Looks like more first stage testing today:
Quote from: corrodedNut on 04/09/2011 03:50 pmLooks like more first stage testing today:30 seconds.
Guess this is going to become all to commonplace as time goes on. If you're ramping up from 5 F9 flights to 10 that's 45 to 90 engines and if you then add FH which run 27 engines per flight! Things are certainly going to get noisy in McGreggor. Not sure I'd want to live there. Maybe move underground for noise reduction but you'd probably get shaken (not stirred) around the same as the last Japanese or Kiwi (New Zealand) quakes!!
On a side note it's interesting to me that after the shuttle retires all cargo vehicles going to the ISS and going to space for that matter will be unmanned/ automated, Spacex's Dragon included. If anything that's quite a spaceflight achievement and something I'm not sure was ever mentioned on the forums here.
If COTS 2 is mid-July, and a combined COTS2/3 is Nov/Dec, what does that tell us about what still needs to be developed? In other words, what piece of hardware/software/whatever is introducing a four-month pole into things?
Well the shuttle, of course, has delivered cargo being a manned vehicle. I think we take things for granted sometimes. Being somewhat older, it's very interesting to me that all cargo vessels will now be automated. Way back when I was a kid the idea of all vehicles being automated would have blown us away. Shows how far we have come. But, this topic is for another forum.
ISTM a flight to dock with ISS around the date originally promised for COTS 3, is actually COTS 3. Basically, SpaceX are proposing to fly COTS 3 without the risk reduction that would have been provided by flying COTS 2 in mid-July.It seems strange NASA would go for this when they are trying to reduce risk in the COTS programme.ISTM the $64M question is when SpaceX could fly a plain, vanilla COTS 2 with no intention to dock with ISS? Is it behind schedule? Is NASA being pushed to decide between flying COTS 3 without COTS 2 first (extra risk) and a delay in the startup of CRS (which has it's own risks for the station)?

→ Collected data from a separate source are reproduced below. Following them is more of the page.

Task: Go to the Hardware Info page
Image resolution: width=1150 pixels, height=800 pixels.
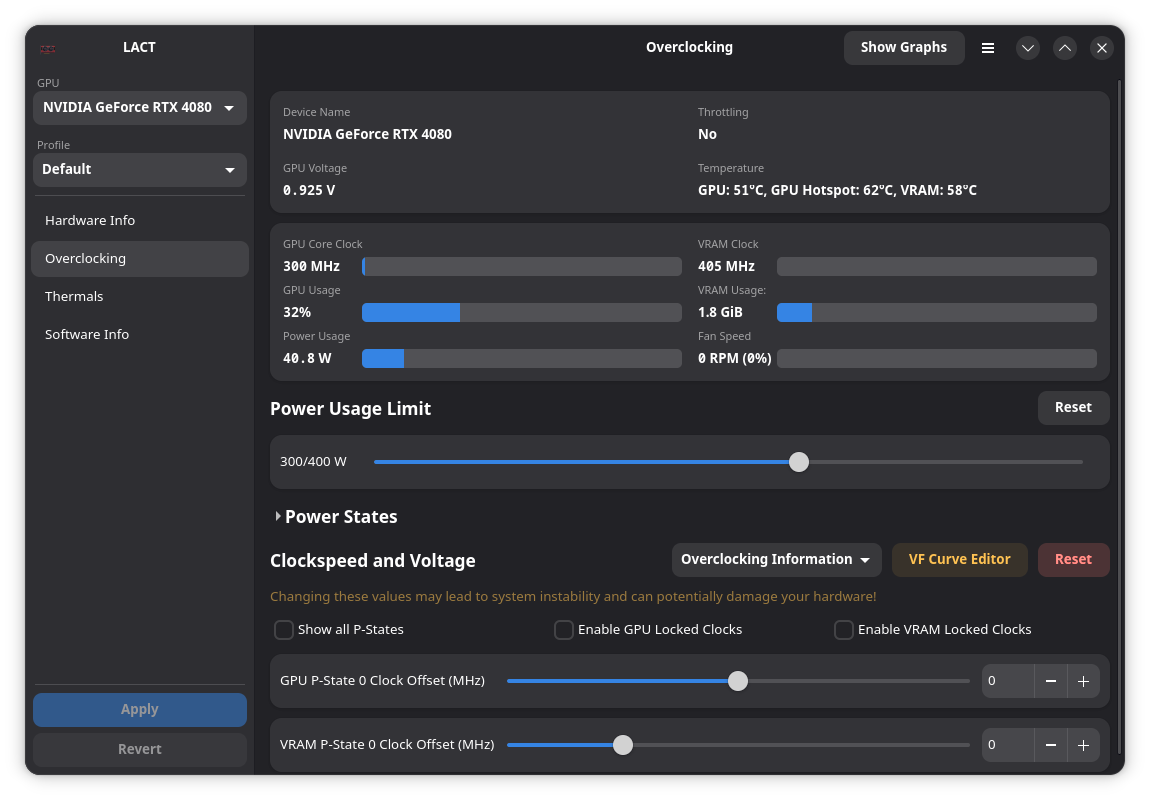Action: 90,220
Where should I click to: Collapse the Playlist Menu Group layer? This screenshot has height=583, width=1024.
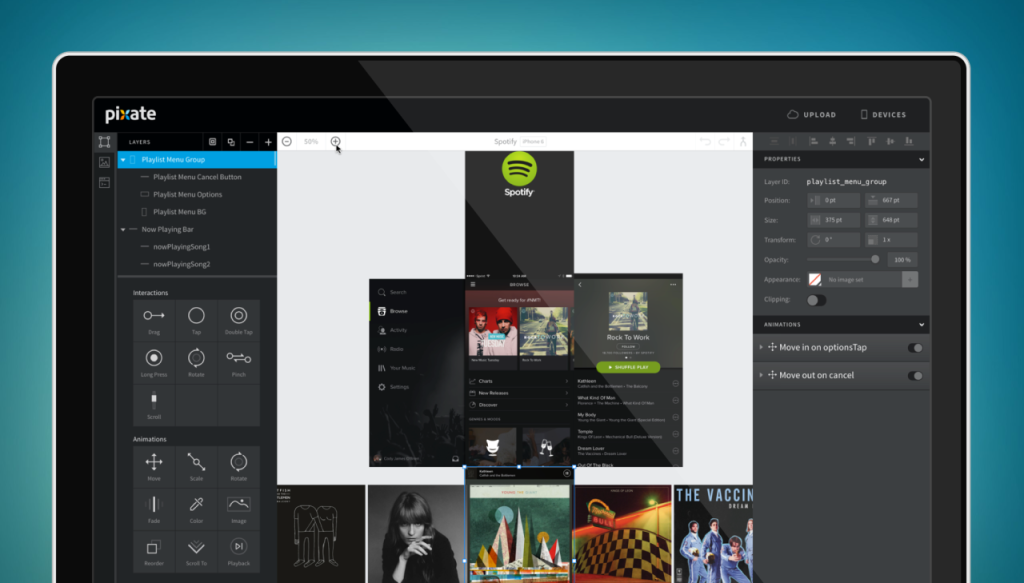point(125,159)
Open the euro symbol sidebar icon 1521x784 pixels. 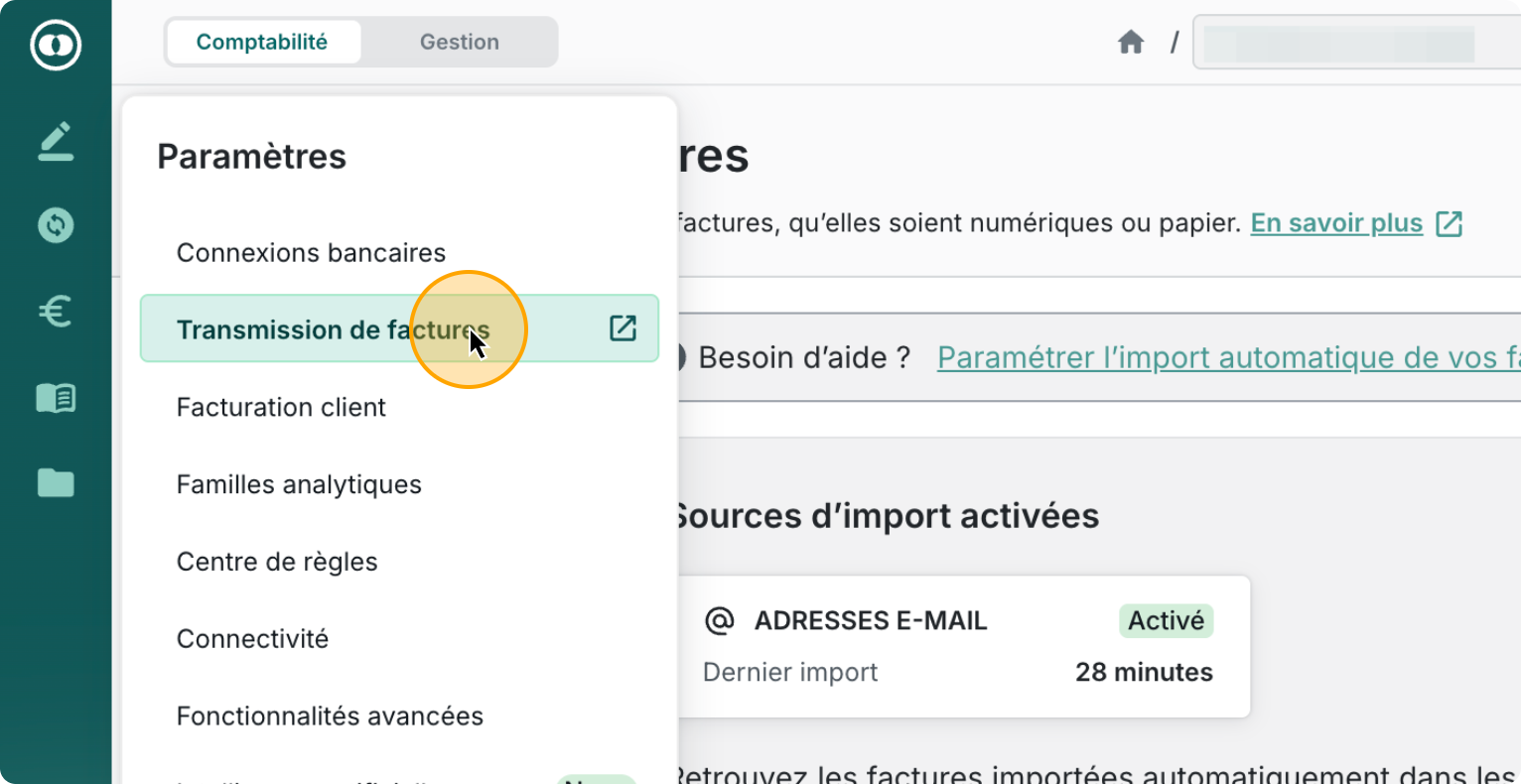tap(56, 312)
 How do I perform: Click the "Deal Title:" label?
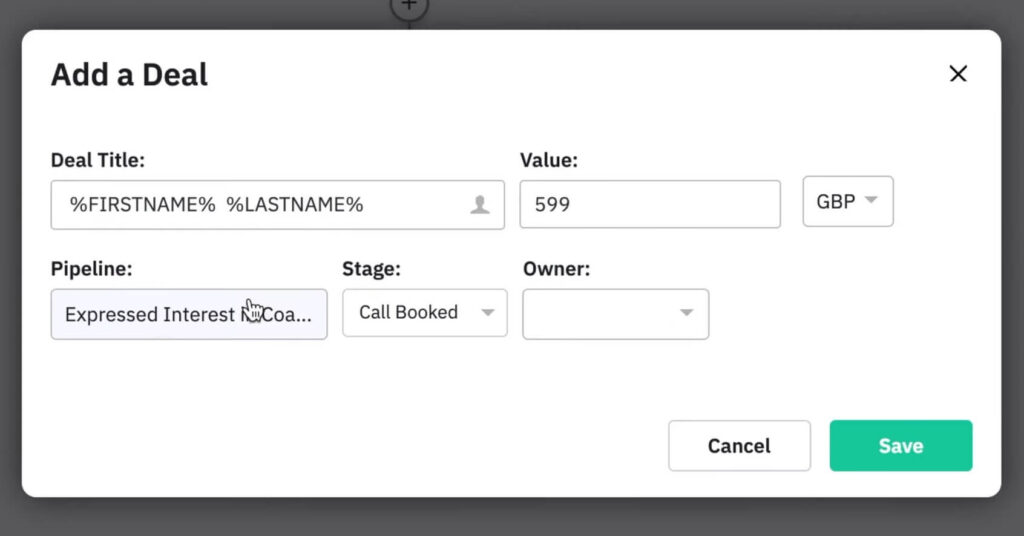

Quote from: MP99 on 04/12/2011 04:46 pmISTM a flight to dock with ISS around the date originally promised for COTS 3, is actually COTS 3. Basically, SpaceX are proposing to fly COTS 3 without the risk reduction that would have been provided by flying COTS 2 in mid-July.It seems strange NASA would go for this when they are trying to reduce risk in the COTS programme.ISTM the $64M question is when SpaceX could fly a plain, vanilla COTS 2 with no intention to dock with ISS? Is it behind schedule? Is NASA being pushed to decide between flying COTS 3 without COTS 2 first (extra risk) and a delay in the startup of CRS (which has it's own risks for the station)?There's lots of intuitive win in these rhetorical questions. Combining the flights saves SpaceX tens of millions of dollars (one flight set of hardware) and brings CRS to active status sooner, if all goes well.